== Segment start ==
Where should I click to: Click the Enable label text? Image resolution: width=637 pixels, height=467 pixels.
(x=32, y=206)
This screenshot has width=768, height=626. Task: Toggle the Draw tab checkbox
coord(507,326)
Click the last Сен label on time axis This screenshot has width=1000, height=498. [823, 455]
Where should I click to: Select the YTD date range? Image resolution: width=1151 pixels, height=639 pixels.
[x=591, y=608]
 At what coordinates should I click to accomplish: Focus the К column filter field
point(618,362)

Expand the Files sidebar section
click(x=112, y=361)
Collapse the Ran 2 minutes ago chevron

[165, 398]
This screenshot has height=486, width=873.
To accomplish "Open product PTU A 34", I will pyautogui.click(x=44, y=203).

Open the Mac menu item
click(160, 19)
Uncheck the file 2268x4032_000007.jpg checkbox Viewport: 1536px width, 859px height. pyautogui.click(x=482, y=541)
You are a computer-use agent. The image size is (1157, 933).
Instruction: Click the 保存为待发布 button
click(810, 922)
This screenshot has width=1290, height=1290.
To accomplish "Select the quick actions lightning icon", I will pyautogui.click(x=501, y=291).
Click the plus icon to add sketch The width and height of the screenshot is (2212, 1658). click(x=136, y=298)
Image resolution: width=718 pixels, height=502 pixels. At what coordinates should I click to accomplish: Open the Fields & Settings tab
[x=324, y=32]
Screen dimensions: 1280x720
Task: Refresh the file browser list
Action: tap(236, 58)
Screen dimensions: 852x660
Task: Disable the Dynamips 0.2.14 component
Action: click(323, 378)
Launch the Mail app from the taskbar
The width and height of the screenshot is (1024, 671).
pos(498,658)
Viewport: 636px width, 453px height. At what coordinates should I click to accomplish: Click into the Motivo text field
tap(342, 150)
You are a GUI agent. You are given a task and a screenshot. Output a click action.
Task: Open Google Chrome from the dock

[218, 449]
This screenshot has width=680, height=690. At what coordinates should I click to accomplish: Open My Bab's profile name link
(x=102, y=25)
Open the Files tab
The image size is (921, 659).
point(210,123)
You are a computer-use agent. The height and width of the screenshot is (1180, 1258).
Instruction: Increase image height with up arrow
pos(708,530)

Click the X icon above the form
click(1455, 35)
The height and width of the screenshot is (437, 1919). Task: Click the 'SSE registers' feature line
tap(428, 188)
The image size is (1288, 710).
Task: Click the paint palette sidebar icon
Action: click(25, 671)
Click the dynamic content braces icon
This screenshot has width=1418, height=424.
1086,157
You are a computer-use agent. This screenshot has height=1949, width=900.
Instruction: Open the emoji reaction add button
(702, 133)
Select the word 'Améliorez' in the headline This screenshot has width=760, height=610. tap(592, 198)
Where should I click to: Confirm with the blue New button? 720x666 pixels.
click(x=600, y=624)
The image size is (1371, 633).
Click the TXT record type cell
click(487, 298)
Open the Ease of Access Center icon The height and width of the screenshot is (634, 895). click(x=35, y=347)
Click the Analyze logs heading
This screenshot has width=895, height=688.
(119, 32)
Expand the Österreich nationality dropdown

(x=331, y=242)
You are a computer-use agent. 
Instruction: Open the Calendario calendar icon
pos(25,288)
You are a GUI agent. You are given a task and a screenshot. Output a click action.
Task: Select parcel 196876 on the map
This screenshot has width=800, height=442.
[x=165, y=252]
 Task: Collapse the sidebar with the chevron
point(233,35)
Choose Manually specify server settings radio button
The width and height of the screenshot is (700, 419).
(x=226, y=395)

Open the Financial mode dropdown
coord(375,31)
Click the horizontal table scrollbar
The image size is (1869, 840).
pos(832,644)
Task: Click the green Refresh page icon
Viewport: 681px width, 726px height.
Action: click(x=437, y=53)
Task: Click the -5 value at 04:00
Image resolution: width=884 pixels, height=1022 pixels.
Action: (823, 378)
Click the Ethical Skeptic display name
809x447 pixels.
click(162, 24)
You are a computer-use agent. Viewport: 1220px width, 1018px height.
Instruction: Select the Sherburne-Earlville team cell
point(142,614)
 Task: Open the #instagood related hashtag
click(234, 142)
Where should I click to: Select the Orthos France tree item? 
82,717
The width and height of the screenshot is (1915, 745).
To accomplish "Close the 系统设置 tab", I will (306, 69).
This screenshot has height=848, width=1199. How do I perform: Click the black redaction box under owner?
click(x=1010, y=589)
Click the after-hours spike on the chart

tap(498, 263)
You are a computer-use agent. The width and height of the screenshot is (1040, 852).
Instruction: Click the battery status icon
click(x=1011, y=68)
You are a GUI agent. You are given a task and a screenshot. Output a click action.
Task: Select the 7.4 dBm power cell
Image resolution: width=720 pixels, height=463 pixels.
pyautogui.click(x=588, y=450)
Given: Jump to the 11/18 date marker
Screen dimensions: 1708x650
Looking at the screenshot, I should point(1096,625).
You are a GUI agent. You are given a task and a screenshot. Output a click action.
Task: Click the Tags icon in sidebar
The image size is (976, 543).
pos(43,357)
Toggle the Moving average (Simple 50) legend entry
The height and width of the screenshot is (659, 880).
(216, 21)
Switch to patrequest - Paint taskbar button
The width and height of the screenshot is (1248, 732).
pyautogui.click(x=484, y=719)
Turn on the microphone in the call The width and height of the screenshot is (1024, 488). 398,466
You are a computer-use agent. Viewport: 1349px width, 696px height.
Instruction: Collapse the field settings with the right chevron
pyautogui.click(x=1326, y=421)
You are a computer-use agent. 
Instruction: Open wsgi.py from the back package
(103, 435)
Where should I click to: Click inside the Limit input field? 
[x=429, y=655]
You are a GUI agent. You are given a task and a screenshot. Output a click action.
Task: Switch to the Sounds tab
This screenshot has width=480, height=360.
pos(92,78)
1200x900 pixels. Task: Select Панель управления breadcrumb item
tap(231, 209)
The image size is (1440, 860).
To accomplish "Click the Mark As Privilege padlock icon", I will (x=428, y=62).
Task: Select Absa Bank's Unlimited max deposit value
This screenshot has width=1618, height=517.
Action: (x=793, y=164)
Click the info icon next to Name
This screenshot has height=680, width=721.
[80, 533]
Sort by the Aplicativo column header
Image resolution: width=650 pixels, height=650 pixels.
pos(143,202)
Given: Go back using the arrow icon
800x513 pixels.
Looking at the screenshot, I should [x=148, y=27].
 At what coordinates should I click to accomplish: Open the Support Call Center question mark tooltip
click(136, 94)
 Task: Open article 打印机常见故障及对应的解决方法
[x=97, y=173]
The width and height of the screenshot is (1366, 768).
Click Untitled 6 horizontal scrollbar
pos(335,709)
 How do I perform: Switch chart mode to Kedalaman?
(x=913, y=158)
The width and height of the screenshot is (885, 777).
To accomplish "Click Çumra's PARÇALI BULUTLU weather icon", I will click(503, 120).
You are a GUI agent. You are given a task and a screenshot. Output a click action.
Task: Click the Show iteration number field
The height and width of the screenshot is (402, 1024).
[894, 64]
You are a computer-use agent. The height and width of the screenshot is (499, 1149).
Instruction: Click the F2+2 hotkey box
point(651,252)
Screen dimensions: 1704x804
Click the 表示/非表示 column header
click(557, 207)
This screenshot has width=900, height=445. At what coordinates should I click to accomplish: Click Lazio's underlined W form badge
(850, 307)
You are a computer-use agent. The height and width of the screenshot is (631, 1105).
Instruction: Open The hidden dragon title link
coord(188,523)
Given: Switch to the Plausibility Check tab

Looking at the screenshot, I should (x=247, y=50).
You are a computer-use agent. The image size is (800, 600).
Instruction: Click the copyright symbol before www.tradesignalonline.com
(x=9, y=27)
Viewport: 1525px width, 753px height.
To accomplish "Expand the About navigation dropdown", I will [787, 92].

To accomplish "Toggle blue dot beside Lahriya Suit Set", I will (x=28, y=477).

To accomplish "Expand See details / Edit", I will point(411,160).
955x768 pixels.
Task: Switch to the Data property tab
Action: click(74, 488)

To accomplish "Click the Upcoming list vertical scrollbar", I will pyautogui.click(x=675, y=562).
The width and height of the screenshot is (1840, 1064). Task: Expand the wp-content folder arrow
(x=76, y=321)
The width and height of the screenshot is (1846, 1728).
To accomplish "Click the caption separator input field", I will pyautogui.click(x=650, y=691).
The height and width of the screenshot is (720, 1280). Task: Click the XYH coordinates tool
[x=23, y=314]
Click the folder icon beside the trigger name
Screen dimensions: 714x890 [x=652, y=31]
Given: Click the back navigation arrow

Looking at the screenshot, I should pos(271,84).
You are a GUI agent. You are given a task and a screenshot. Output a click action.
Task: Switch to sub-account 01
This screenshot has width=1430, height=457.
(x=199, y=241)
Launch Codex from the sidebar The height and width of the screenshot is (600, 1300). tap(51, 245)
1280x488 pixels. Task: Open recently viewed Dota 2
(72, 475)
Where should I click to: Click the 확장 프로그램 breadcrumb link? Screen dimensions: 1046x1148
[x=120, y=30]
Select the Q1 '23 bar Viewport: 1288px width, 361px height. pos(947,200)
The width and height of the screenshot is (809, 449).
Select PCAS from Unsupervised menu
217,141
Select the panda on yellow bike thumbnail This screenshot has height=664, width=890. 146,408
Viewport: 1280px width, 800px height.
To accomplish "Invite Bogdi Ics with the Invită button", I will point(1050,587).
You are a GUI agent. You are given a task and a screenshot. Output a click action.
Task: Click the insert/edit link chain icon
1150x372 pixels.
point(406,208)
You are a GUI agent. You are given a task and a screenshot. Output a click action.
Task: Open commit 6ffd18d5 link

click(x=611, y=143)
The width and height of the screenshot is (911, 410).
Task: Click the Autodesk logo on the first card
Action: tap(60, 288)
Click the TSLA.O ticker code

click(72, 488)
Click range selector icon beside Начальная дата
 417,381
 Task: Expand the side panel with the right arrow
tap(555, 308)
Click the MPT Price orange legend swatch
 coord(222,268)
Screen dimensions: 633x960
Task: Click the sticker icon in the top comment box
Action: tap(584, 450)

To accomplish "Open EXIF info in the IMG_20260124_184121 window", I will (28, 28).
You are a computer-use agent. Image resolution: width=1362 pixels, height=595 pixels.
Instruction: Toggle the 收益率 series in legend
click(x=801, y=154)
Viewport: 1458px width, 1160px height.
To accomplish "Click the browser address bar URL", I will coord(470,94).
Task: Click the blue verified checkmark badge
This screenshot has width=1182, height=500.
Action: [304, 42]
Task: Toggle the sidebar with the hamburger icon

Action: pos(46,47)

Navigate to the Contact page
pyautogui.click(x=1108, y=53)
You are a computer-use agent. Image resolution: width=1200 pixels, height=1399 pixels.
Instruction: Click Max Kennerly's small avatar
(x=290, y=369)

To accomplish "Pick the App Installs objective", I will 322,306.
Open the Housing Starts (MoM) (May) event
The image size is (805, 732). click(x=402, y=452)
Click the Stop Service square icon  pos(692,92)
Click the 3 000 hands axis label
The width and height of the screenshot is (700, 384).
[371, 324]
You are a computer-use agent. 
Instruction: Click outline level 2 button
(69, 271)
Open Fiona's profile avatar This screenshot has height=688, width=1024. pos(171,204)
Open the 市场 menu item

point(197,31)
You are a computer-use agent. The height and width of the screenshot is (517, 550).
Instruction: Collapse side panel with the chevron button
== Segment end ==
Print, exactly as they appear above, the lines running from the one with "Navigate to the Contact page" through the final line.

_YOUR SOLUTION_
Navigate to the Contact page
pyautogui.click(x=1108, y=53)
You are a computer-use agent. Image resolution: width=1200 pixels, height=1399 pixels.
Instruction: Click Max Kennerly's small avatar
(x=290, y=369)

To accomplish "Pick the App Installs objective", I will 322,306.
Open the Housing Starts (MoM) (May) event
The image size is (805, 732). click(x=402, y=452)
Click the Stop Service square icon  pos(692,92)
Click the 3 000 hands axis label
The width and height of the screenshot is (700, 384).
[371, 324]
You are a computer-use agent. 
Instruction: Click outline level 2 button
(69, 271)
Open Fiona's profile avatar This screenshot has height=688, width=1024. pos(171,204)
Open the 市场 menu item

point(197,31)
You are a computer-use agent. The height and width of the screenshot is (517, 550).
Instruction: Collapse side panel with the chevron button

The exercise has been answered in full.